The new indictment also represents the first official acknowledgement from the US government that Sandworm was responsible for a cyberattack on the 2018 Winter Olympics, in which a piece of malware known as Olympic Destroyer took down much of the IT infrastructure of the Games just as the opening ceremony was beginning in Pyeongchang, South Korea. Olympic Destroyer contained layers of “false flags,” spoofed clues in its code designed to trick investigators into blaming North Korea or China.
In the more than two years that followed, no government in the world officially seemed willing to blame the cyberattack on Russia, even as private intelligence firms like FireEye found strong evidence of Sandworm’s involvement, and US intelligence leaked their findings of Russia’s culpability to the Washington Post. (The European Union did finally name “Olympic Destroyer” as one of the known names for Sandworm in sanctions against the group in July, but without explicitly saying that the sanctions were in response to the Olympics attack.)
The indictment against the hackers includes a long history of other GRU hacking around the world: The hackers allegedly targeted the Organization for the Prohibition of Chemical Weapons in the Netherlands and the United Kingdom’s Defense Science and Technology Laboratory while those two organizations were investigating the Novichok poisoning of GRU defector Sergei Skripal and his daughter, an attack not previously linked to Sandworm despite known GRU involvement. The indictment also lays out new details of Sandworm’s targeting of the nation of Georgia in 2019, which included an attempt to compromise the Georgian parliament in addition to a previously known campaign of web defacements across the country’s internet, affecting 15,000 sites.
Perhaps most significantly, the criminal charges mark the first global law enforcement response targeting Sandworm’s hackers for their release of the NotPetya malware that ravaged networks across the world. To initially install its data-destroying, self-spreading code on its victims’ machines, Sandworm hijacked the update mechanism of MEDoc, a common piece of Ukrainian accounting software. But beyond infecting hundreds of Ukrainian companies and government agencies, NotPetya also spread far beyond Ukraine’s borders, inflicting $10 billion in damage to companies including Merck, FedEx, Maersk, Mondelez, paralyzing updates to medical record systems in hospitals across the US and causing serious collateral damage to Russian firms, too.

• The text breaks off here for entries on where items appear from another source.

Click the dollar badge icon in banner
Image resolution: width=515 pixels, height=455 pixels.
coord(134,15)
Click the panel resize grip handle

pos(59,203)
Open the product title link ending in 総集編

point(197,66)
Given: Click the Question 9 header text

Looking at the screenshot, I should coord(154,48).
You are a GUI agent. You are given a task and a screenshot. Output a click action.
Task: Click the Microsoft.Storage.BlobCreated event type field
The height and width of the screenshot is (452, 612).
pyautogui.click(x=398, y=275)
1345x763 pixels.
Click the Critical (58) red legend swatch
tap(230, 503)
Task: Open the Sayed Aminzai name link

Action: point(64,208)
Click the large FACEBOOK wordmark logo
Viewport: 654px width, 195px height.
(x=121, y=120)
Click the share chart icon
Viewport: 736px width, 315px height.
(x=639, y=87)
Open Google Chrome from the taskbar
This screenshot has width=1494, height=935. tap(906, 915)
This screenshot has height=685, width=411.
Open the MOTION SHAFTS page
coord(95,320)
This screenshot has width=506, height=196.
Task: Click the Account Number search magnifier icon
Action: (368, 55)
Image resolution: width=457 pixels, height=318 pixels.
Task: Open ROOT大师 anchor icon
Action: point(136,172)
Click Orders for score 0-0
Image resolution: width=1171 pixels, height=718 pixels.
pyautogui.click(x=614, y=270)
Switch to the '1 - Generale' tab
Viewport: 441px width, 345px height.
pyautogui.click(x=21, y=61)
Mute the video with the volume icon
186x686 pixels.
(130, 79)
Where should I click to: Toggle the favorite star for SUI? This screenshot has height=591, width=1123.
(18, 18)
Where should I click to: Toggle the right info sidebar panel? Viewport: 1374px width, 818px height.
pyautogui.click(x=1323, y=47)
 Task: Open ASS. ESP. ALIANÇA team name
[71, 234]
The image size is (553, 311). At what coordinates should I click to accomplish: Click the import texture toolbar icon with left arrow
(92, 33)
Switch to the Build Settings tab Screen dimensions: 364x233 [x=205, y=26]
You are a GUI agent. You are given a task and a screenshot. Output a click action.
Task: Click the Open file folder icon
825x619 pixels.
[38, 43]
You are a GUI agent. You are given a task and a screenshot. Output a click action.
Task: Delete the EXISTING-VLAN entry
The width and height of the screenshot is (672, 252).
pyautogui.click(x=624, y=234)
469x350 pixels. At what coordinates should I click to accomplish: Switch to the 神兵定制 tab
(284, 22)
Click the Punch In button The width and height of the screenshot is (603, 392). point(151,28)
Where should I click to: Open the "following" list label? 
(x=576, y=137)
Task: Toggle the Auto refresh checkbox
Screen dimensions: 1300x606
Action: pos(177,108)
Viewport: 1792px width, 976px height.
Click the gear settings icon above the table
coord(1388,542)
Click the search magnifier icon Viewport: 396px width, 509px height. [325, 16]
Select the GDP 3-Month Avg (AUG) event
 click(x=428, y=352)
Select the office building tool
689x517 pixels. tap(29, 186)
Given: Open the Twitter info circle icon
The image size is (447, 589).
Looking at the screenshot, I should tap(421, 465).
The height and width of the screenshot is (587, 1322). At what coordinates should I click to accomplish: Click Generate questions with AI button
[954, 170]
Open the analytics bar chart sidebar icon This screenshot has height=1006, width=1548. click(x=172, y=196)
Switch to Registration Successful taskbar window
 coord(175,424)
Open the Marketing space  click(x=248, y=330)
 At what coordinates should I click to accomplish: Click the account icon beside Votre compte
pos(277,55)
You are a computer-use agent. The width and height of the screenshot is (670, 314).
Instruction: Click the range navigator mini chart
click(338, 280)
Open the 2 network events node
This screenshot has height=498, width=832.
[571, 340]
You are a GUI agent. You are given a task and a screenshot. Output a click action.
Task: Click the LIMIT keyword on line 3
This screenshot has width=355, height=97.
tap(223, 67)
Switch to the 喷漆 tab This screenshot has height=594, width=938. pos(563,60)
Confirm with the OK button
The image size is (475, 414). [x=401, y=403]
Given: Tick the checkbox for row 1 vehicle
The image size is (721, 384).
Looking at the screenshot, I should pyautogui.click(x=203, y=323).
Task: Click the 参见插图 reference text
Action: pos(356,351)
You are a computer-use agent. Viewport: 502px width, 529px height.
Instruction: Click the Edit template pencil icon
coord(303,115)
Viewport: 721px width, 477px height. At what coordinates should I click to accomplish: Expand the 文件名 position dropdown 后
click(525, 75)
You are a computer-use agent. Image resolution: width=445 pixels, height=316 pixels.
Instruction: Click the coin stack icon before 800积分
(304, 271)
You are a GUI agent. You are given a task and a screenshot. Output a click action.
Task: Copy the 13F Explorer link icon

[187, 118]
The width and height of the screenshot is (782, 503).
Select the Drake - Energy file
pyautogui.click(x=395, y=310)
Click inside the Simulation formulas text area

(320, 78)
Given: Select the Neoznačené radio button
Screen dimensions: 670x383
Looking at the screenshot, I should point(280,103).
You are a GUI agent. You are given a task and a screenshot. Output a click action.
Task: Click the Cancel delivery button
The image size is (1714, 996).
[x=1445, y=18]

The indictment accuses Andrienko, Detistov, Frolov, and Pliskin specifically of developing different components of the NotPetya malware. It goes so far as to state that Andrienko and Pliskin “celebrated” after the malware was deployed.
Despite US and EU sanctions against Russia for NotPetya, no hackers were criminally charged with the global cyberattack until now or even named as individually responsible for it. That apparent inaction led many in the cybersecurity world to marvel for years at western governments’ failure to hold Sandworm accountable. “NotPetya tested the red lines of the West, and the result of the test was that there are no red lines yet,” Johns Hopkins professor of strategic studies Thomas Rid told WIRED in 2018. “The lack of any proper response is almost an invitation to escalate more.”
Now, however belatedly, that accountability has arrived for Sandworm’s hackers. But as with so many indictments of foreign, state-sponsored hackers, the defendants will likely never see the inside of a US courtroom, given their protection by the Russian government. Nonetheless, indictments against foreign hackers limit their ability to use the Western financial system or to travel to any country that may have an extradition agreement with the US. “We have an obligation to hold accountable those who commit crimes – no matter where they reside and no matter for whom they work—in order to seek justice on behalf of these victims,” US Attorney Scott W. Brady said in a statement.